◆ **Requirement**
Repeat the data exactly, please.

Extracted material Block Start

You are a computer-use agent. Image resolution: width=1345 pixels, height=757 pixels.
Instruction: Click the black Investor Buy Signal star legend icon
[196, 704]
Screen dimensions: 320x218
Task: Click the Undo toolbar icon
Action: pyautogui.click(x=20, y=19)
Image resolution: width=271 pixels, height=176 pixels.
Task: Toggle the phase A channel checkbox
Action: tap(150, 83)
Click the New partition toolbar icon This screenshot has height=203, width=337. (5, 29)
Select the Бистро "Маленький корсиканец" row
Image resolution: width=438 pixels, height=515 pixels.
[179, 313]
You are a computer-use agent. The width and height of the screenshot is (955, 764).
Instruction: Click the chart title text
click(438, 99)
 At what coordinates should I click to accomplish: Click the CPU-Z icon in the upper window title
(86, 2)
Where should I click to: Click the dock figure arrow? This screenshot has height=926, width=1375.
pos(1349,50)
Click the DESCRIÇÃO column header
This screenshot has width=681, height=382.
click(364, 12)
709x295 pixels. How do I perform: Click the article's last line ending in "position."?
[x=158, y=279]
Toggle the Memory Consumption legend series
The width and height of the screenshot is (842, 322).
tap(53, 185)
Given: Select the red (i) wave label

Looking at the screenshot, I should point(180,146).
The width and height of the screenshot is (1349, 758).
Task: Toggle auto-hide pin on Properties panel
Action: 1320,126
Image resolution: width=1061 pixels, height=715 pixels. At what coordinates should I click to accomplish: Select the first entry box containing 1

Extracted material Block End

◆ **Your solution**
You are a computer-use agent. Image resolution: width=1345 pixels, height=757 pixels.
Instruction: Click the black Investor Buy Signal star legend icon
[196, 704]
Screen dimensions: 320x218
Task: Click the Undo toolbar icon
Action: pyautogui.click(x=20, y=19)
Image resolution: width=271 pixels, height=176 pixels.
Task: Toggle the phase A channel checkbox
Action: tap(150, 83)
Click the New partition toolbar icon This screenshot has height=203, width=337. (5, 29)
Select the Бистро "Маленький корсиканец" row
Image resolution: width=438 pixels, height=515 pixels.
[179, 313]
You are a computer-use agent. The width and height of the screenshot is (955, 764).
Instruction: Click the chart title text
click(438, 99)
 At what coordinates should I click to accomplish: Click the CPU-Z icon in the upper window title
(86, 2)
Where should I click to: Click the dock figure arrow? This screenshot has height=926, width=1375.
pos(1349,50)
Click the DESCRIÇÃO column header
This screenshot has width=681, height=382.
click(364, 12)
709x295 pixels. How do I perform: Click the article's last line ending in "position."?
[x=158, y=279]
Toggle the Memory Consumption legend series
The width and height of the screenshot is (842, 322).
tap(53, 185)
Given: Select the red (i) wave label

Looking at the screenshot, I should point(180,146).
The width and height of the screenshot is (1349, 758).
Task: Toggle auto-hide pin on Properties panel
Action: 1320,126
Image resolution: width=1061 pixels, height=715 pixels. At what coordinates should I click to accomplish: Select the first entry box containing 1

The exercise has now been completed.